Both regulatory experts and industry advocates agree that overregulation could hinder AI development, while insufficient regulation risks grid instability, rising consumer costs, and public backlash, reflecting genuine tension between competing priorities.
Commentators across perspectives recognize that Morgan Stanley's forecast of a 49 GW shortfall in available power access to meet projected 74 GW data center demand by 2028 represents an unprecedented capacity challenge requiring rapid investment.
Progressive and conservative analysts both note that hyperscalers have pledged to bear rising energy costs or pursue alternative sources, and delivering on such commitments could be in their corporate interest regardless of regulation.
Objective Deep Dive

The AI data center boom presents a genuine infrastructure inflection point requiring unprecedented investment speed. Bain and Company projects AI data centers could consume 9% of total U.S. electricity by 2030, adding 150+ terawatt-hours of demand the grid was never built to handle. PJM's capacity auction prices surged 833% in just one year due to AI demand, demonstrating how rapidly competitive markets can amplify costs when supply lags. PJM faces an unprecedented power shortfall of up to 60 GW, making the timing of infrastructure decisions genuinely critical.

Both sides correctly identify real problems but propose conflicting solutions. The left emphasizes consumer protection and environmental goals—noting that consumer advocacy groups estimate nuclear plant construction costs overrun by an average of 100%, costing roughly twice initial estimates, making CWIP a mechanism for shifting risk to vulnerable ratepayers. The right emphasizes permitting speed and capital efficiency, arguing that market pricing and corporate accountability mechanisms work better than utility commission oversight. Neither side adequately addresses the core tension: the speed required to build 150+ gigawatts of generation by 2030 may be physically incompatible with either traditional utility rate regulation or purely voluntary corporate climate commitments. MIT researchers note that "the demand for new data centers cannot be met in a sustainable way" because "the pace at which companies are building new data centers means the bulk of the electricity to power them must come from fossil fuel-based power plants"—a dilemma that market deregulation and consumer cost controls alone cannot resolve.

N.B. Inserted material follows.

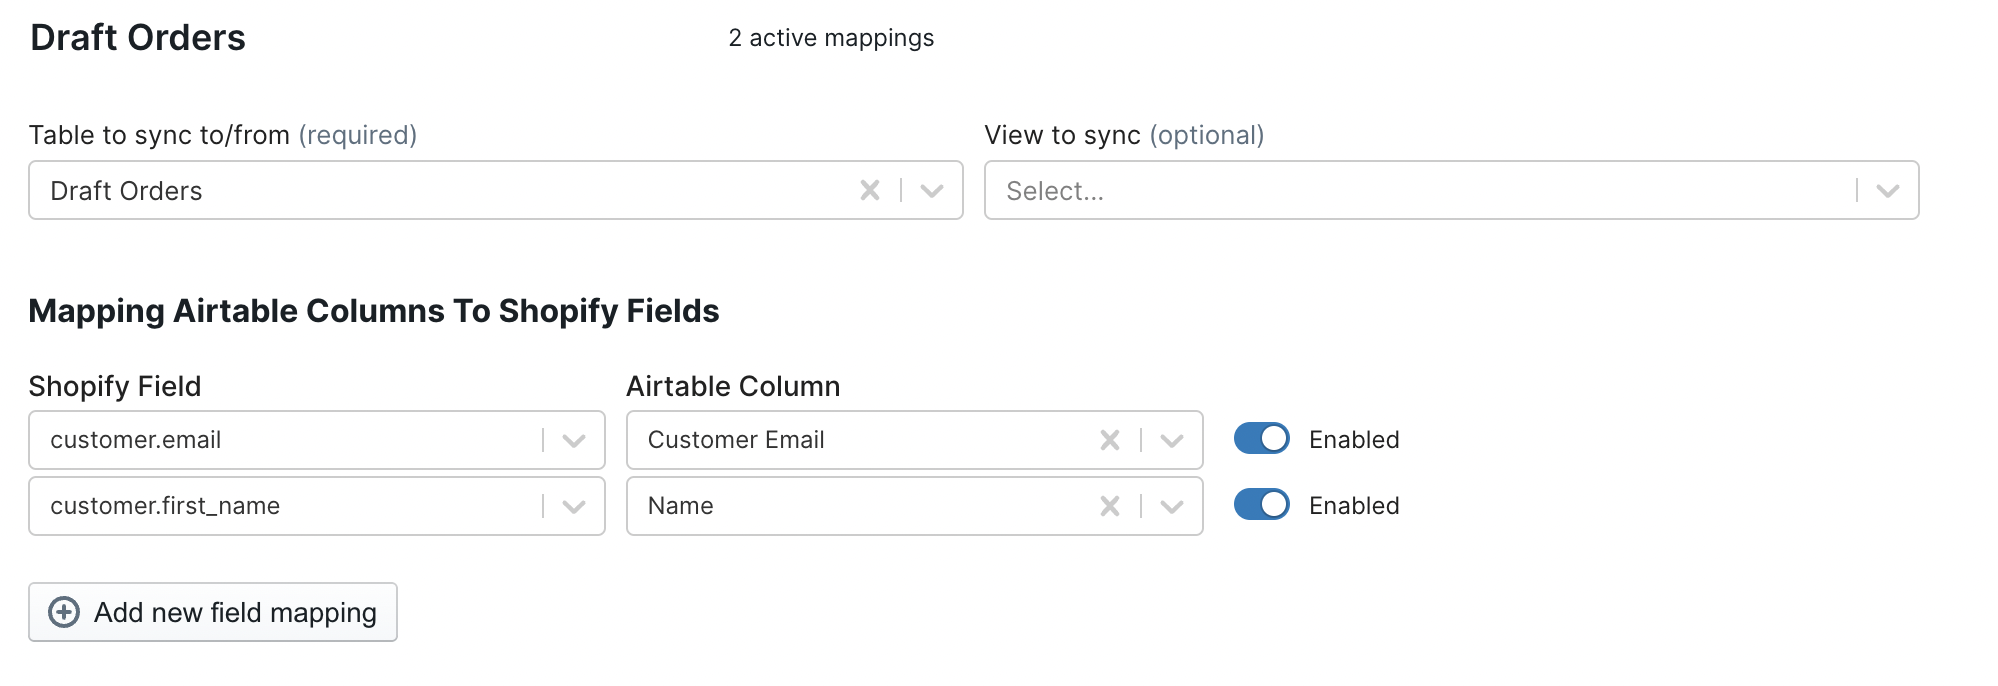Disable the customer.email mapping toggle
The width and height of the screenshot is (1998, 686).
[x=1261, y=439]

What to watch: Whether the PJM emergency auction model successfully attracts private capital for 15+ GW of new generation, whether tech companies' Ratepayer Protection Pledge survives first contact with actual utility commission rate cases, and whether the Trump administration's permitting reforms meaningfully accelerate nuclear and renewable deployment or merely enable faster fossil fuel expansion. The June 2027 PJM auction results will reveal whether market-driven procurement outperforms traditional utility planning. State-level rate commission decisions in Virginia, Texas, and California over the next 12 months will test whether voluntary corporate commitments have any teeth against structural utility incentives to shift costs to ratepayers.

◈ Tone Comparison

Left-leaning outlets use phrases like "a sweet deal for utilities and their stockholders, but a raw deal for energy consumers" and describe Trump's approach as "sidelining renewable energy," emphasizing harm to ordinary households and climate. Right-leaning coverage emphasizes "free markets," "deregulation," and "competitive advantage," framing rapid infrastructure deployment as both economically rational and strategically necessary to counter China.